## WORK ITEM
Word for word, restate every record, though not the pictures.

## SUPPLIED INFORMATION
╔══

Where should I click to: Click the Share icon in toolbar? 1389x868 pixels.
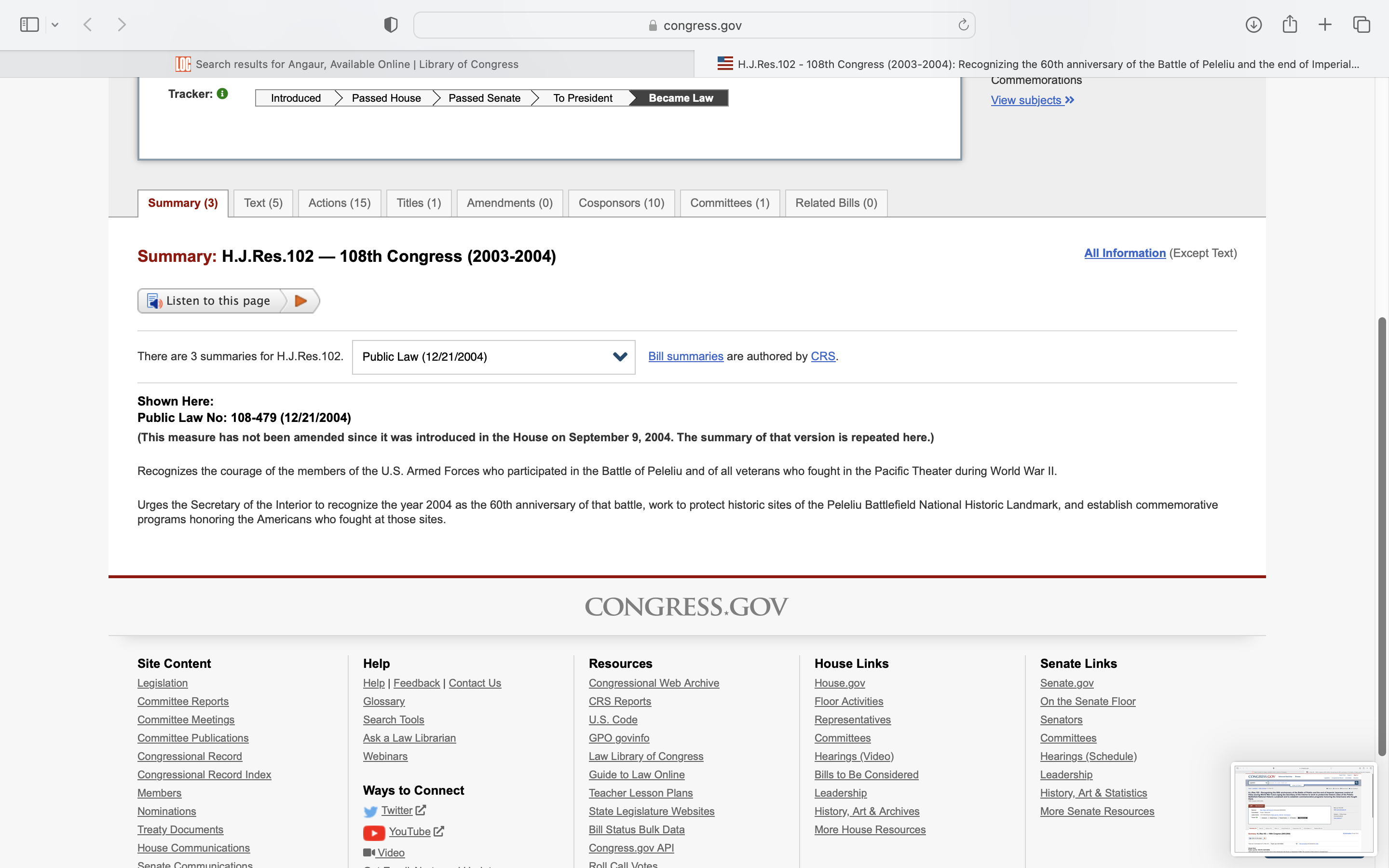[x=1290, y=24]
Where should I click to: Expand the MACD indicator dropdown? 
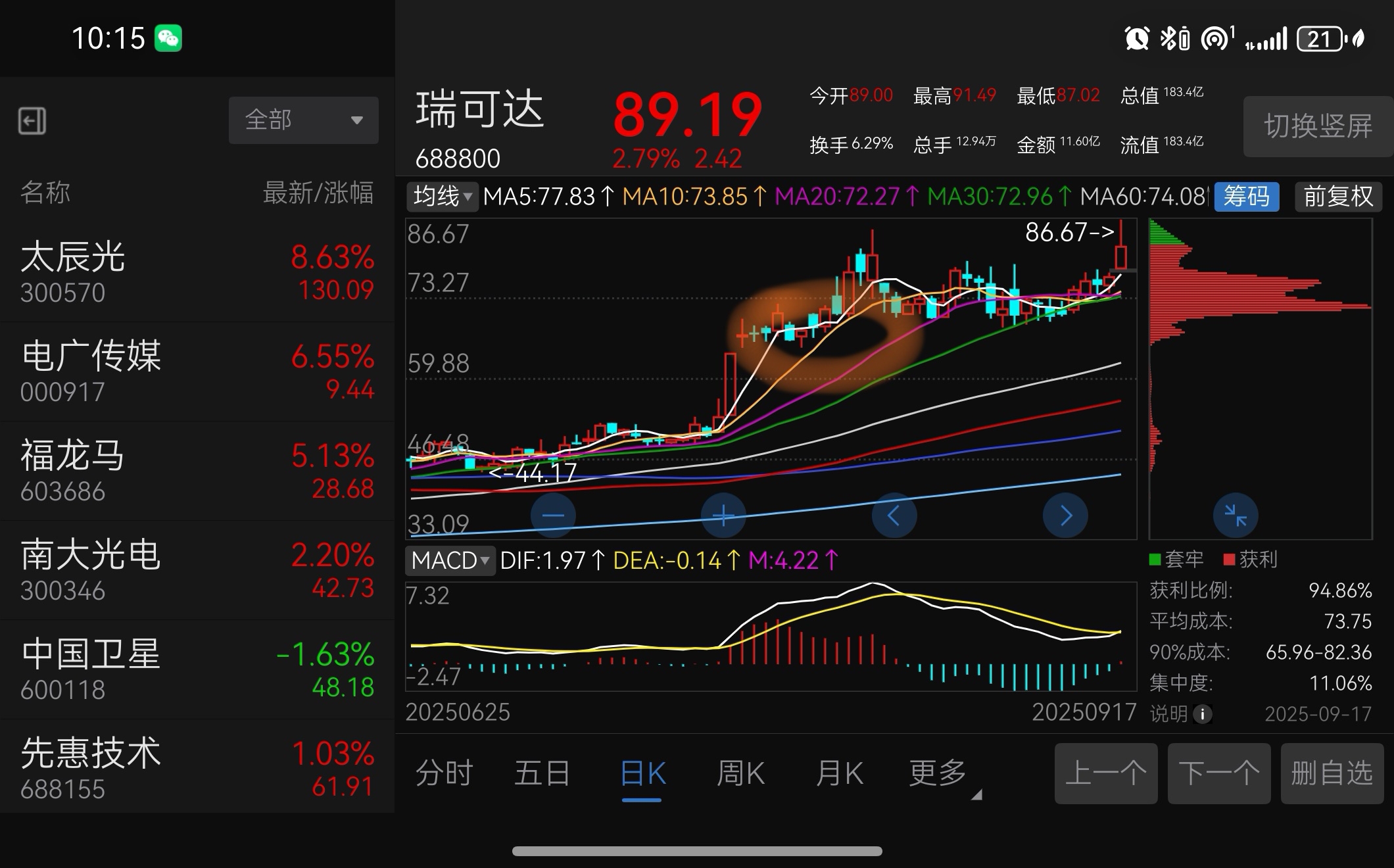coord(450,561)
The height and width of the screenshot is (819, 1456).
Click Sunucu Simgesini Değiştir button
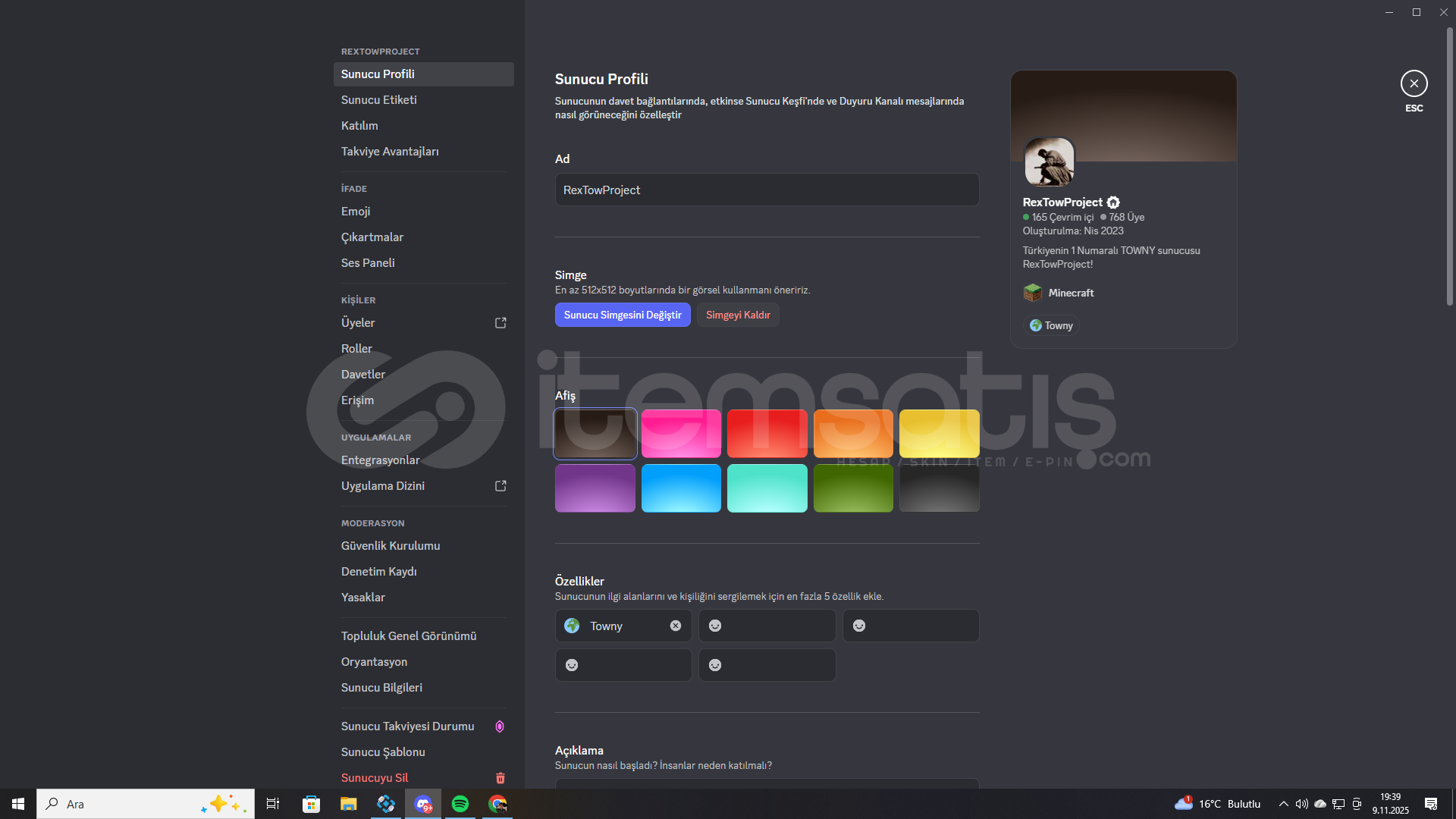(622, 315)
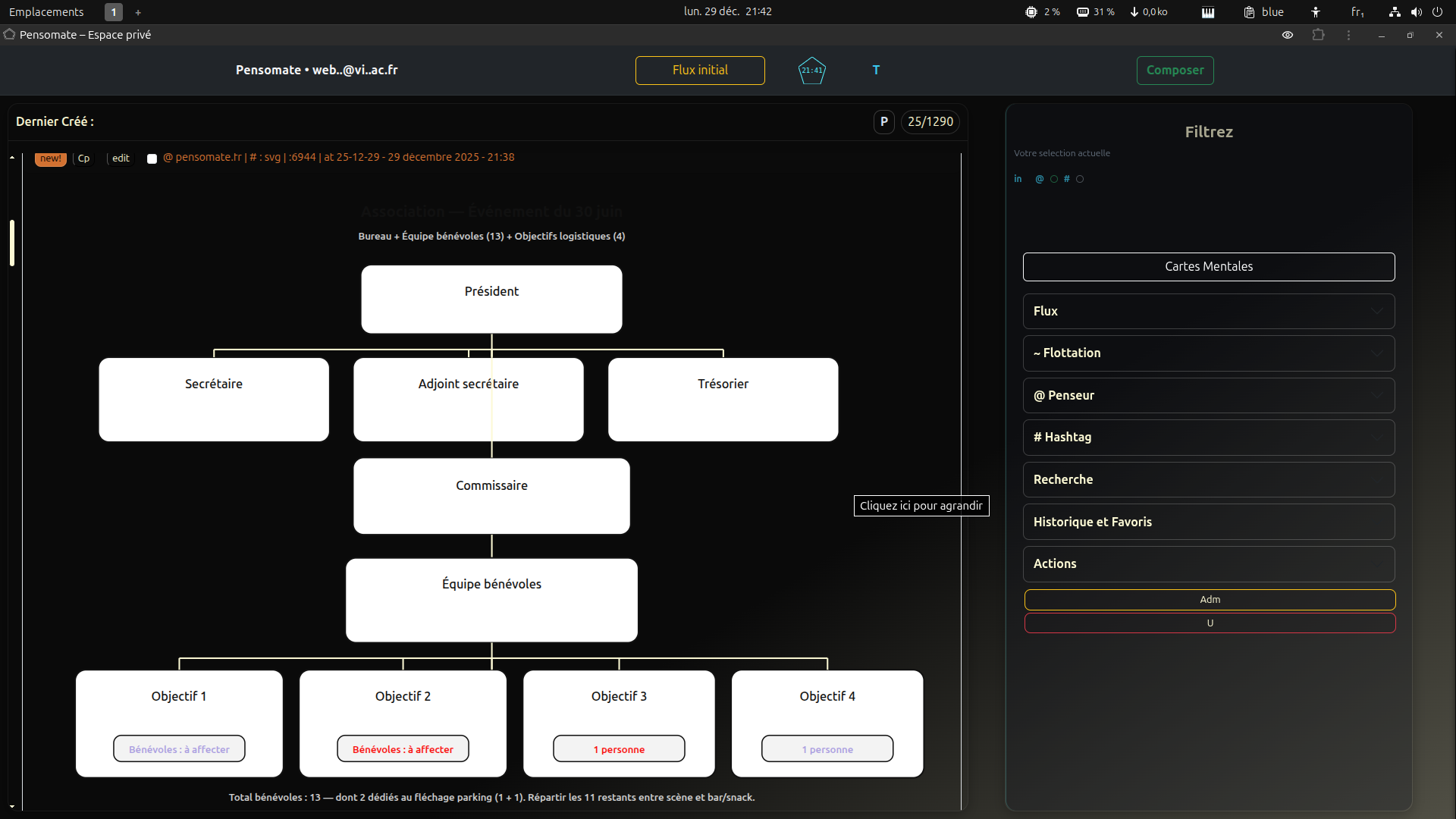This screenshot has width=1456, height=819.
Task: Open the puzzle-piece extensions icon
Action: pyautogui.click(x=1319, y=35)
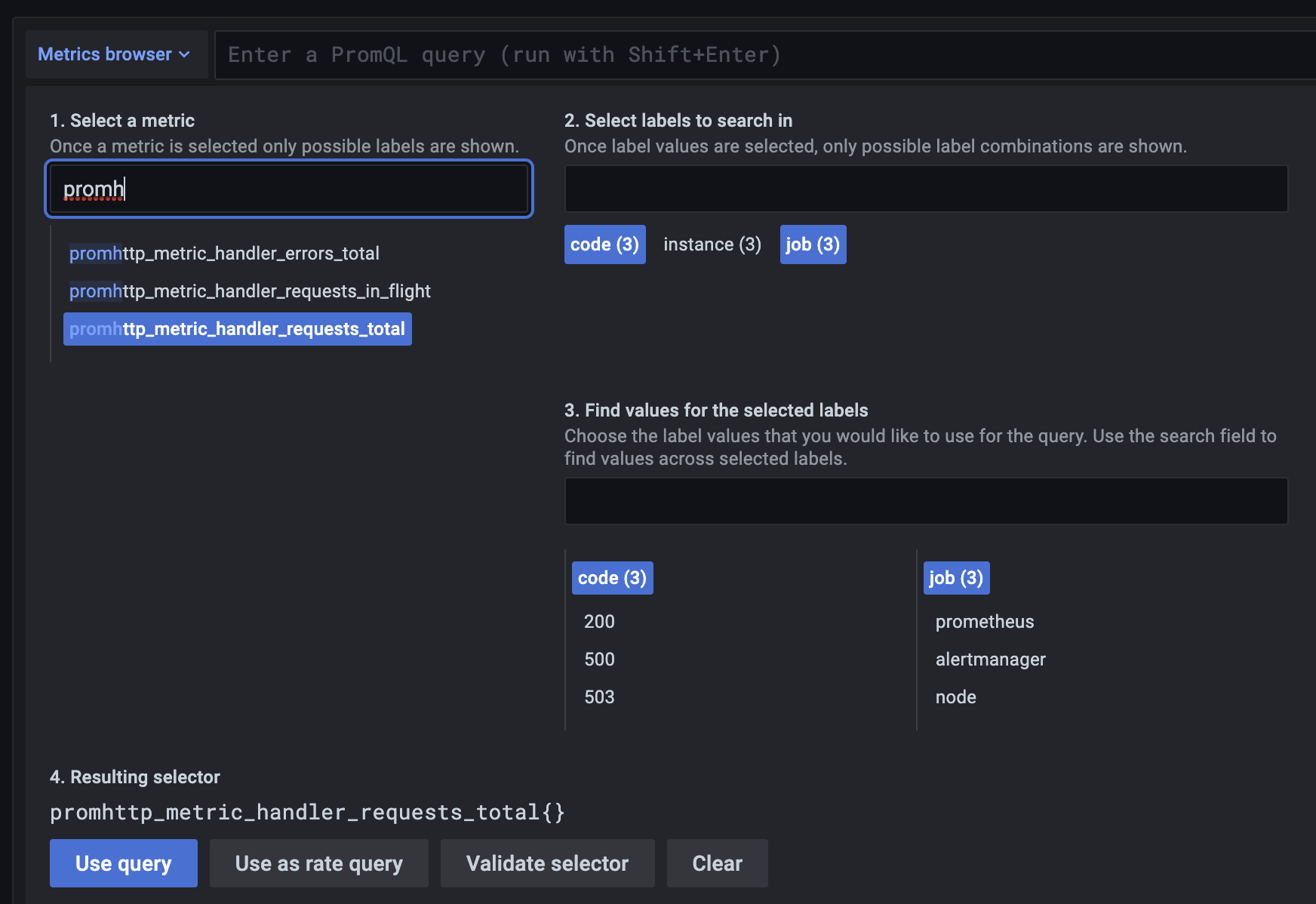The height and width of the screenshot is (904, 1316).
Task: Select the highlighted promhttp_metric_handler_requests_total metric
Action: 237,328
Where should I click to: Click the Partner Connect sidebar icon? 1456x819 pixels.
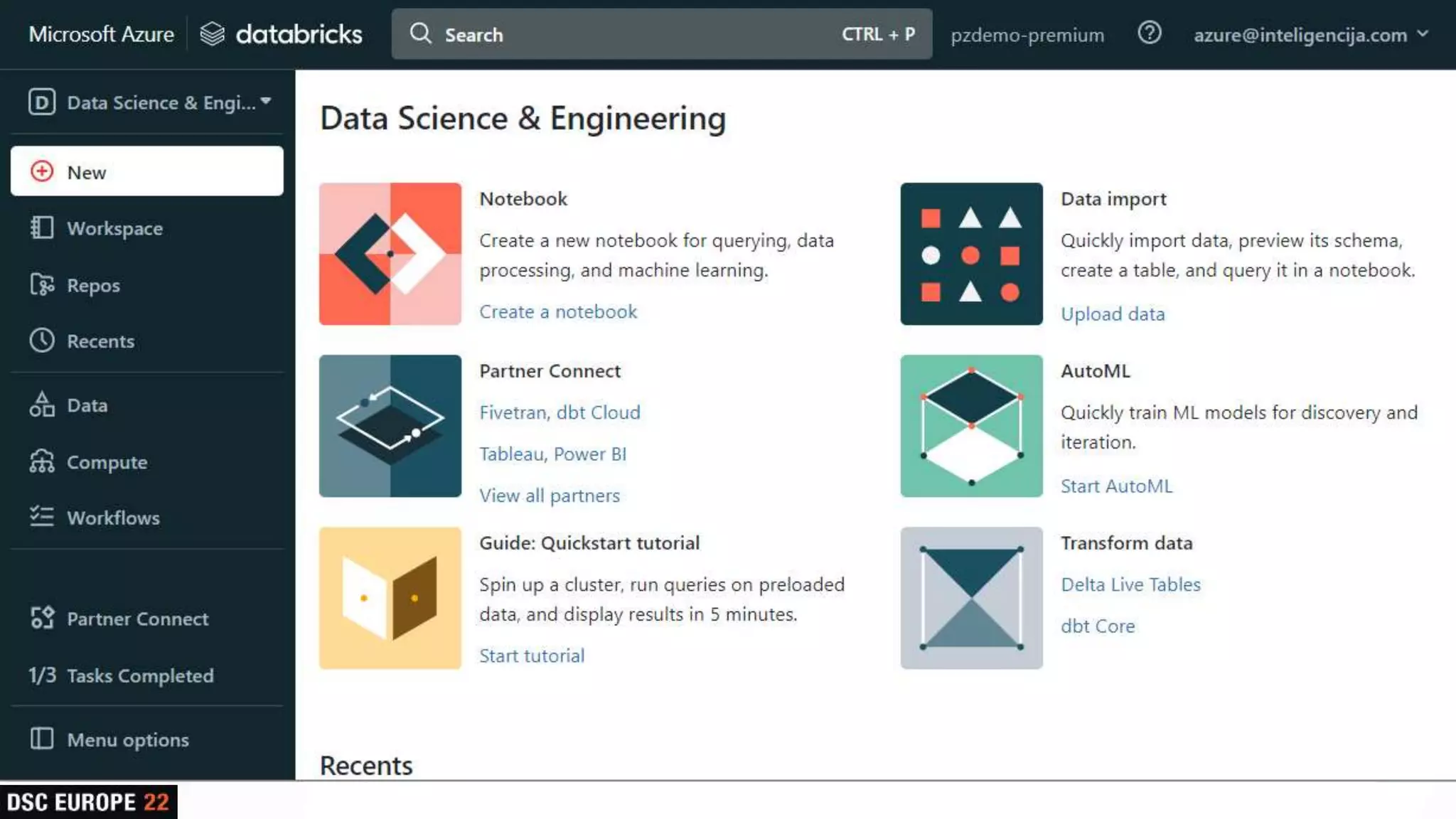coord(42,618)
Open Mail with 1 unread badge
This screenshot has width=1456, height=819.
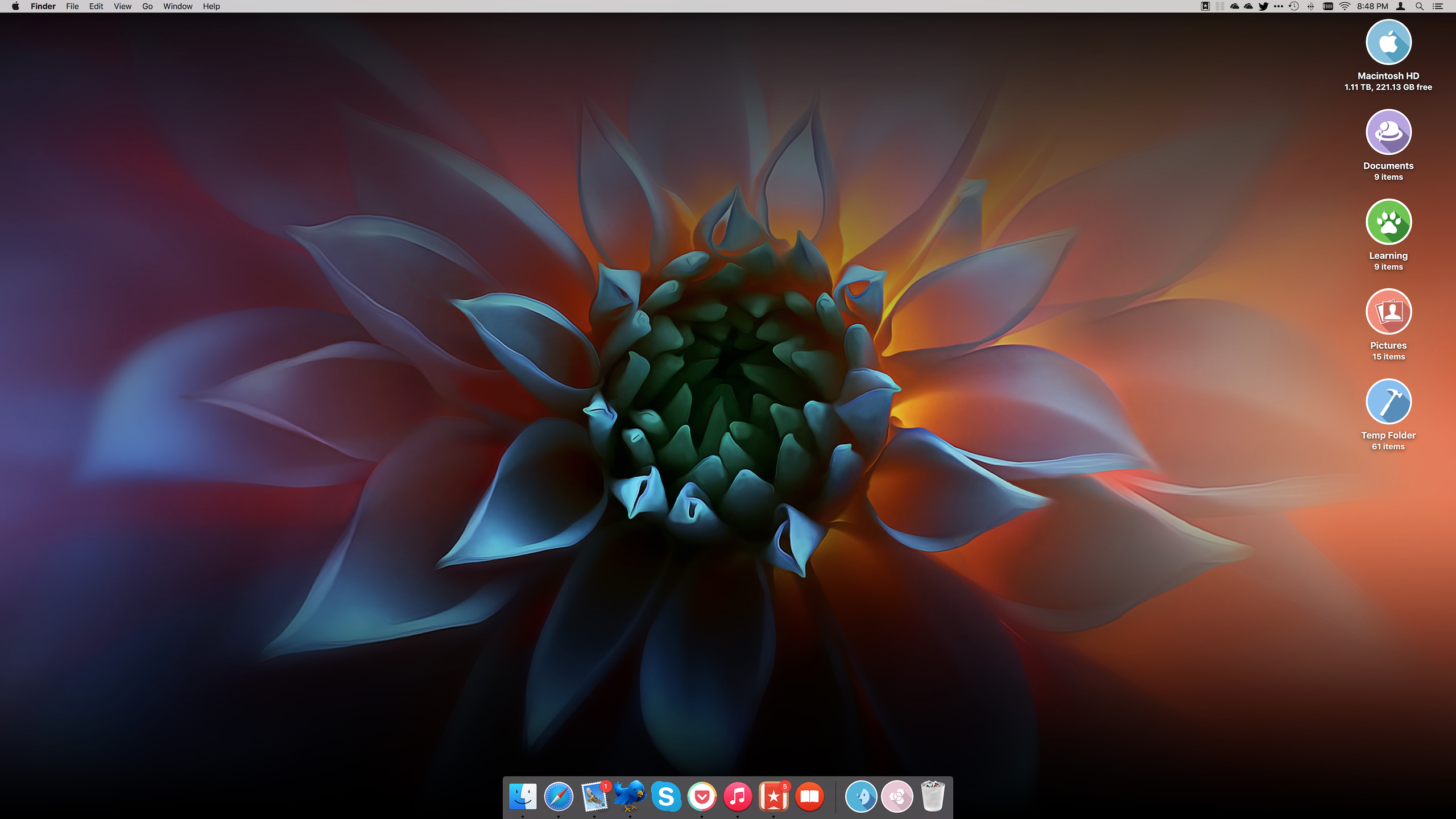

╚══

## EXERCISE RESPONSE
Where should I click to: Click the Share icon in toolbar? 1389x868 pixels.
[x=1290, y=24]
Where should I click to: Expand the MACD indicator dropdown? 
coord(450,561)
The height and width of the screenshot is (819, 1456).
Click Sunucu Simgesini Değiştir button
(622, 315)
This screenshot has width=1456, height=819.
Task: Open the puzzle-piece extensions icon
Action: pyautogui.click(x=1319, y=35)
The height and width of the screenshot is (904, 1316).
Task: Select the highlighted promhttp_metric_handler_requests_total metric
Action: 237,328
Where should I click to: Click the Partner Connect sidebar icon? 1456x819 pixels.
coord(42,618)
Open Mail with 1 unread badge
This screenshot has width=1456, height=819.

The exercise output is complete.